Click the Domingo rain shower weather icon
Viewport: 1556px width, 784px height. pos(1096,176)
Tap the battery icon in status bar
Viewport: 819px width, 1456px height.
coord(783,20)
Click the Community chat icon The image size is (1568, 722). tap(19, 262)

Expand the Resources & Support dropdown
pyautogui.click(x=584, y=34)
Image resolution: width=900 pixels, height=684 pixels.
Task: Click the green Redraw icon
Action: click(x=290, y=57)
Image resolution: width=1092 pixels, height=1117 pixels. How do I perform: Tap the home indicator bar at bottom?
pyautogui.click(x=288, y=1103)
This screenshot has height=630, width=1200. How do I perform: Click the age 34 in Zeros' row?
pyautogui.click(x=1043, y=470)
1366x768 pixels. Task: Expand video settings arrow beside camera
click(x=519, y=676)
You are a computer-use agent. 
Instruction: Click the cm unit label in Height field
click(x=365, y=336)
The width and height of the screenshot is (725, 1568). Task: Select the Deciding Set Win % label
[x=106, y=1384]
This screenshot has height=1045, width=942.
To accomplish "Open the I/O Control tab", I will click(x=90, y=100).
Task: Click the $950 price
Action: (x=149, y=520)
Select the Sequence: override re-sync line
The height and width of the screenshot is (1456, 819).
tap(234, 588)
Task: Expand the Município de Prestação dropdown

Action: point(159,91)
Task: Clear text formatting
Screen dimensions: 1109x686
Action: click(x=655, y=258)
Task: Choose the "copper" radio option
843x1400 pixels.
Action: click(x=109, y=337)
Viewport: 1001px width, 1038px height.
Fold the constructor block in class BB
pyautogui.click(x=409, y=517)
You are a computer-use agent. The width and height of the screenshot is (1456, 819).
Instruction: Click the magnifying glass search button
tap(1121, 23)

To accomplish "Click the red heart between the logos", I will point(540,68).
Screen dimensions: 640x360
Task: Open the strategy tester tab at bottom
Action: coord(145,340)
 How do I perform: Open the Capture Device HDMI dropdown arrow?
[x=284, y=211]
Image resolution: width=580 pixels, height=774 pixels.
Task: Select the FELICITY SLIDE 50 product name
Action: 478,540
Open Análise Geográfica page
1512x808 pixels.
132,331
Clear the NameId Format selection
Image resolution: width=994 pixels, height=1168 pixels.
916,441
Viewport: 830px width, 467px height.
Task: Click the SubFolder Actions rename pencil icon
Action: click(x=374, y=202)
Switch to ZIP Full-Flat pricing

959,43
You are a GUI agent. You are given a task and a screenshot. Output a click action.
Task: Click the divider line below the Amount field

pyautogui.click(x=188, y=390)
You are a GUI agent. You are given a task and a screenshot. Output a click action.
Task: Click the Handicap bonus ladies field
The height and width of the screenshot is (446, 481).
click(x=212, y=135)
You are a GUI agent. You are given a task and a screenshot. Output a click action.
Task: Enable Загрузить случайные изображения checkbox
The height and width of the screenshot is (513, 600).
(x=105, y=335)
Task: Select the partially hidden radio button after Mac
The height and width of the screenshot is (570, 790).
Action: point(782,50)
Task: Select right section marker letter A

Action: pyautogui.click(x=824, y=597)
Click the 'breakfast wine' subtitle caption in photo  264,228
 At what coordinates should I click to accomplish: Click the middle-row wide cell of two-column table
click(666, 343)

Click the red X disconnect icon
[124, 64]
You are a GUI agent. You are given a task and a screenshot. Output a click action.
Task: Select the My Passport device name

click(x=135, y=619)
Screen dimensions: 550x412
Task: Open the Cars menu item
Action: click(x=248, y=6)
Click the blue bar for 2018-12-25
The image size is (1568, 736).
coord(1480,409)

▬▬▬▬▬▬▬▬▬▬

§ EXERCISE OBJECTIVE: Write out the entries in full, exactly as given.

§ WRITTEN SOLUTION:
Click the Domingo rain shower weather icon
Viewport: 1556px width, 784px height. pos(1096,176)
Tap the battery icon in status bar
Viewport: 819px width, 1456px height.
coord(783,20)
Click the Community chat icon The image size is (1568, 722). tap(19, 262)

Expand the Resources & Support dropdown
pyautogui.click(x=584, y=34)
Image resolution: width=900 pixels, height=684 pixels.
Task: Click the green Redraw icon
Action: click(x=290, y=57)
Image resolution: width=1092 pixels, height=1117 pixels. How do I perform: Tap the home indicator bar at bottom?
pyautogui.click(x=288, y=1103)
This screenshot has height=630, width=1200. How do I perform: Click the age 34 in Zeros' row?
pyautogui.click(x=1043, y=470)
1366x768 pixels. Task: Expand video settings arrow beside camera
click(x=519, y=676)
You are a computer-use agent. 
Instruction: Click the cm unit label in Height field
click(x=365, y=336)
The width and height of the screenshot is (725, 1568). Task: Select the Deciding Set Win % label
[x=106, y=1384]
This screenshot has height=1045, width=942.
To accomplish "Open the I/O Control tab", I will click(x=90, y=100).
Task: Click the $950 price
Action: (x=149, y=520)
Select the Sequence: override re-sync line
The height and width of the screenshot is (1456, 819).
tap(234, 588)
Task: Expand the Município de Prestação dropdown

Action: point(159,91)
Task: Clear text formatting
Screen dimensions: 1109x686
Action: click(x=655, y=258)
Task: Choose the "copper" radio option
843x1400 pixels.
Action: click(x=109, y=337)
Viewport: 1001px width, 1038px height.
Fold the constructor block in class BB
pyautogui.click(x=409, y=517)
You are a computer-use agent. The width and height of the screenshot is (1456, 819).
Instruction: Click the magnifying glass search button
tap(1121, 23)

To accomplish "Click the red heart between the logos", I will point(540,68).
Screen dimensions: 640x360
Task: Open the strategy tester tab at bottom
Action: coord(145,340)
 How do I perform: Open the Capture Device HDMI dropdown arrow?
[x=284, y=211]
Image resolution: width=580 pixels, height=774 pixels.
Task: Select the FELICITY SLIDE 50 product name
Action: 478,540
Open Análise Geográfica page
1512x808 pixels.
132,331
Clear the NameId Format selection
Image resolution: width=994 pixels, height=1168 pixels.
916,441
Viewport: 830px width, 467px height.
Task: Click the SubFolder Actions rename pencil icon
Action: click(x=374, y=202)
Switch to ZIP Full-Flat pricing

959,43
You are a GUI agent. You are given a task and a screenshot. Output a click action.
Task: Click the divider line below the Amount field

pyautogui.click(x=188, y=390)
You are a GUI agent. You are given a task and a screenshot. Output a click action.
Task: Click the Handicap bonus ladies field
The height and width of the screenshot is (446, 481).
click(x=212, y=135)
You are a GUI agent. You are given a task and a screenshot. Output a click action.
Task: Enable Загрузить случайные изображения checkbox
The height and width of the screenshot is (513, 600).
(x=105, y=335)
Task: Select the partially hidden radio button after Mac
The height and width of the screenshot is (570, 790).
Action: point(782,50)
Task: Select right section marker letter A

Action: pyautogui.click(x=824, y=597)
Click the 'breakfast wine' subtitle caption in photo  264,228
 At what coordinates should I click to accomplish: Click the middle-row wide cell of two-column table
click(666, 343)

Click the red X disconnect icon
[124, 64]
You are a GUI agent. You are given a task and a screenshot. Output a click action.
Task: Select the My Passport device name

click(x=135, y=619)
Screen dimensions: 550x412
Task: Open the Cars menu item
Action: click(x=248, y=6)
Click the blue bar for 2018-12-25
The image size is (1568, 736).
coord(1480,409)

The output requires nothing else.